CRISTINA GUTIÉRREZ: «C’era molta navigazione e, a volte, era difficile trovare la traiettoria giusta. Per cui abbiamo deciso di guidare con prudenza, senza correre rischi, con l’unico obiettivo di arrivare al traguardo. Vedere Nasser e Fabian vincere è il risultato che la squadra merita. Sono così contenta per la squadra, per la nostra famiglia. Sono stati due anni di lavoro intensissimo per tutto il team per raggiungere questo risultato e questa vittoria è per loro. Per quanto ci riguarda, sono molto contenta di aver concluso in undicesima posizione in classifica generale, dopo tutte le difficoltà incontrate, con gli alti e bassi che abbiamo attraversato. È anche una grande soddisfazione vedere tutte e quattro le auto al traguardo. Siamo orgogliosi di essere qui per questi motivi. Ci aiutiamo tutti a vicenda ed è questo uno dei punti di forza più importanti della squadra. Sono molto orgogliosa di questi valori, che sono fondamentali nella vita. Vedere tutte le auto al traguardo mi rende orgogliosa del team.»

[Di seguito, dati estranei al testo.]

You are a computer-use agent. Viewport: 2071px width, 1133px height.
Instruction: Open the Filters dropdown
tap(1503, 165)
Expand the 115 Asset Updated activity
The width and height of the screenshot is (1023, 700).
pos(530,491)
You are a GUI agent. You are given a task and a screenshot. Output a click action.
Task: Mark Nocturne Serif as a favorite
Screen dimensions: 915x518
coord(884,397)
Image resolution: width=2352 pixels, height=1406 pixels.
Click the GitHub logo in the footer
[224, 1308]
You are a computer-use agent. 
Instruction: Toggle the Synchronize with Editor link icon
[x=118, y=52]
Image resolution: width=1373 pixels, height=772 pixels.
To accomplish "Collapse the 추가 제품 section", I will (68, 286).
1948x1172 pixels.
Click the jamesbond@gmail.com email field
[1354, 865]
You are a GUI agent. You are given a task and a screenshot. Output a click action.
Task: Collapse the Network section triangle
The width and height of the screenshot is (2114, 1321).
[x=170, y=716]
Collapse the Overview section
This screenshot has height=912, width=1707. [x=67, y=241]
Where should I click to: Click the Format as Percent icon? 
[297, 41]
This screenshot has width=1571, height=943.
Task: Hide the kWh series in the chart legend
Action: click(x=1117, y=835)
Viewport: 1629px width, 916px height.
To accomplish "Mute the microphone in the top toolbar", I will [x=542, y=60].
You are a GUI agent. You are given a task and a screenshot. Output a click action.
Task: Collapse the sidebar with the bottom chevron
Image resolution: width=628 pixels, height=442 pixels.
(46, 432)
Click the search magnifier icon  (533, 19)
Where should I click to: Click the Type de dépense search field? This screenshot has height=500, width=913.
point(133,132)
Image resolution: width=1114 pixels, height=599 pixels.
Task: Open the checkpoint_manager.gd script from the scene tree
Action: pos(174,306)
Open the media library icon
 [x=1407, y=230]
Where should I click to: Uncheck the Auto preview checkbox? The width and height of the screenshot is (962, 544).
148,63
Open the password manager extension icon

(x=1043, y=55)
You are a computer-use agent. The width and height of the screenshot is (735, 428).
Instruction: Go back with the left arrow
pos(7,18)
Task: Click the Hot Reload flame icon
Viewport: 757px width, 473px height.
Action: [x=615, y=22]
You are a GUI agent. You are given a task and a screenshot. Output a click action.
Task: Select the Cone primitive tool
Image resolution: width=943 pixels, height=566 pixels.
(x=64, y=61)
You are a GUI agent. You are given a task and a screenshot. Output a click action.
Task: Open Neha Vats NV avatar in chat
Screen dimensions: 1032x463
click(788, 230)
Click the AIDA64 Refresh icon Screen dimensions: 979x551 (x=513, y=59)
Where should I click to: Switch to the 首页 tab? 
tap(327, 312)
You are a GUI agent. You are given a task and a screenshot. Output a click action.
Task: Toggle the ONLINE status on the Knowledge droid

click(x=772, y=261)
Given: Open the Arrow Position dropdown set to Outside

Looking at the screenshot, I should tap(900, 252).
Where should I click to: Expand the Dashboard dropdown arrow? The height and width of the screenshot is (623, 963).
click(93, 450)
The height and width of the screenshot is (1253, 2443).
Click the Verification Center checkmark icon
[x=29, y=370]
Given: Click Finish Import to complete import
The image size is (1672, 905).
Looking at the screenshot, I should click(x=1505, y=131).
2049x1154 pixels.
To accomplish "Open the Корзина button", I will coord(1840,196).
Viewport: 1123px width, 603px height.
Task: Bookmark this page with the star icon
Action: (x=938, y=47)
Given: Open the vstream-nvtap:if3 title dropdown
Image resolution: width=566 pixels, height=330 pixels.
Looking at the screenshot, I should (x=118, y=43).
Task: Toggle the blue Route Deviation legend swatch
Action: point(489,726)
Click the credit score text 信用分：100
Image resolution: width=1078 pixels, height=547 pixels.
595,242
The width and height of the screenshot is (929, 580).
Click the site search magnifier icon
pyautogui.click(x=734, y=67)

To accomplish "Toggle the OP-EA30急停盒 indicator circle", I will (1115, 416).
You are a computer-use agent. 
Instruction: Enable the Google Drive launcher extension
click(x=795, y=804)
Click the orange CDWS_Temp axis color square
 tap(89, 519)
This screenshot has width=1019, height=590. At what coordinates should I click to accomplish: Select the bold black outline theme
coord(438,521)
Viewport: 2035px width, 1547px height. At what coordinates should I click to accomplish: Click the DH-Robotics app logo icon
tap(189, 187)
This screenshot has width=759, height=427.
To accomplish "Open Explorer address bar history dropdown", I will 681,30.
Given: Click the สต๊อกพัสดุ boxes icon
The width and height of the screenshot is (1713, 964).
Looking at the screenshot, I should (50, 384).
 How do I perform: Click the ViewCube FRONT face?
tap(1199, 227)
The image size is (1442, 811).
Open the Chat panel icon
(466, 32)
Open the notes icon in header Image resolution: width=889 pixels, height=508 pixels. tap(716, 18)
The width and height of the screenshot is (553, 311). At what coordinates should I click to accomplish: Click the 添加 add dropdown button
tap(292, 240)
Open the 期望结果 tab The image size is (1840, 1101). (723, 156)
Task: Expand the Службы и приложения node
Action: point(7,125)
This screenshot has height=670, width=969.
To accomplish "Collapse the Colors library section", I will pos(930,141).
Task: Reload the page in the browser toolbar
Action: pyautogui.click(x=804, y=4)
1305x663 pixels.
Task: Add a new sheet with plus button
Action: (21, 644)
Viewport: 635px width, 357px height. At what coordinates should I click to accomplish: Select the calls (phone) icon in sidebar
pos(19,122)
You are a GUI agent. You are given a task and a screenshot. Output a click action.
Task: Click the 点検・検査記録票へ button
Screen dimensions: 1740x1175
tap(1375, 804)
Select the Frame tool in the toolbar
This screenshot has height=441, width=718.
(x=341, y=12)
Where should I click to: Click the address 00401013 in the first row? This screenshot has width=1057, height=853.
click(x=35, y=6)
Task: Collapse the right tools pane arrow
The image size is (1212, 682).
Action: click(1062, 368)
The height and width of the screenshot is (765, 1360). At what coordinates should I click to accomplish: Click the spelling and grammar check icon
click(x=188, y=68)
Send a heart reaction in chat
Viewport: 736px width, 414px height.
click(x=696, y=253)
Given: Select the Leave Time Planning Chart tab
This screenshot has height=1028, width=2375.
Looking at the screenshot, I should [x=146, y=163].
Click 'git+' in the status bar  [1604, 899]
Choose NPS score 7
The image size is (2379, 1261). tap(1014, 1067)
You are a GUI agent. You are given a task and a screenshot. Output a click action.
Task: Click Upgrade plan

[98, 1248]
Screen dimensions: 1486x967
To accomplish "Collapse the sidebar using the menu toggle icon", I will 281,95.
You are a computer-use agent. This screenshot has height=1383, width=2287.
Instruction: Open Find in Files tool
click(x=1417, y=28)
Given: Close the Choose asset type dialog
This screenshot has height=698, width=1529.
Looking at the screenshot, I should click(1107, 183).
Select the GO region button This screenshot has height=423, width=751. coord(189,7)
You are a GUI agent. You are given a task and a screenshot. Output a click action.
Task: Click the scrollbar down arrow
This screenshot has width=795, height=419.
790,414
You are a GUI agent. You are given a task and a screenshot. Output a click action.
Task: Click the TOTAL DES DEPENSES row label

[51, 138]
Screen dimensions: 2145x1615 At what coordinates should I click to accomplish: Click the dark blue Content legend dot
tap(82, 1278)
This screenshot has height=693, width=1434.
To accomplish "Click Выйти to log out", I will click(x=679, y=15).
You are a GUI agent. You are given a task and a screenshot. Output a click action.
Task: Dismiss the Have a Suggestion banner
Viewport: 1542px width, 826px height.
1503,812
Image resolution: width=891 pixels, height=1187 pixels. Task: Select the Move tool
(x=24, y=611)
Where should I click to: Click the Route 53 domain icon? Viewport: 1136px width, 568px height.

SÉBASTIEN LOEB: «Per niente facile questa Dakar. Le prove speciali erano piuttosto difficili, con tante rocce e passaggi insidiosi. Alla fine, siamo arrivati quarti e, considerando quante auto erano davvero competitive, non è poi così male. Certo, speravamo di far meglio, ma, in fin dei conti, sono contento di essere arrivato al traguardo del rally. Abbiamo comunque fatto parecchi punti. Non è certo stata la Dakar più facile che mi sia capitato di disputare. Abbiamo avuto qualche problema, in particolare abbiamo forato un po’ troppo per i miei gusti e questo è quanto. Il risultato è quello che è, ma è una vittoria per Dacia ed era questo l’obiettivo principale della squadra. Il team ha corso un rally incredibile, per cui dobbiamo ritenerci soddisfatti.»
LUCAS MORAES: «Abbiamo concluso la Dakar. È stata la prima volta che ho partecipato con i Dacia Sandriders. Sono davvero molto contento di far parte di questa squadra e di aver capito su quali punti dobbiamo ancora migliorare. Nel complesso, è stata un’esperienza molto positiva e vedere tre auto in Top 7 è un grandissimo risultato per la squadra. Grazie a tutto il team Dacia Sandriders, è un onore far parte di questa avventura e ora dobbiamo continuare a lottare per il Campionato Mondiale. Nasser è una vera leggenda: 50 tappe vinte e ora sei volte vincitore della Dakar. Si sta chiaramente avvicinando allo status di G.O.A.T. (Great of All Times) in termini di track record. È incredibile poter assistere a tutto questo in prima persona.»
FABIAN LURQUIN, NAVIGATORE: «Non è stata la migliore prova speciale. Forse siamo stati entrambi un po’ sopraffatti dall’emozione e la navigazione non è stata ottimale all’inizio. Poi abbiamo commesso un piccolo errore e perso circa cinque minuti. Ma avevamo ancora cinque minuti di vantaggio, quindi ci siamo detti: “Stiamo calmi e non corriamo rischi fino al traguardo” ed è esattamente ciò che abbiamo fatto per arrivare alla fine e poter festeggiare. Che enorme sollievo, quasi irreale. Sono 22 anni che sogno questa vittoria e lavoro per ottenerla. Tutta la mia famiglia è da sempre immersa nel motorsport, per cui portarsi a casa un trofeo del genere è davvero speciale. Sono orgoglioso, ma soprattutto contentissimo di rendere felici tutte le persone che mi sostengono. Alla Dakar ho avuto la fortuna di salire tre volte sul podio, ma mai sul gradino più alto. Scambierei dieci volte un secondo posto per una vittoria.»
Il Rally-Raid del Portogallo ospiterà la seconda prova del Mondiale FIA Rally-Raid 2026 dal 17 al 22 marzo.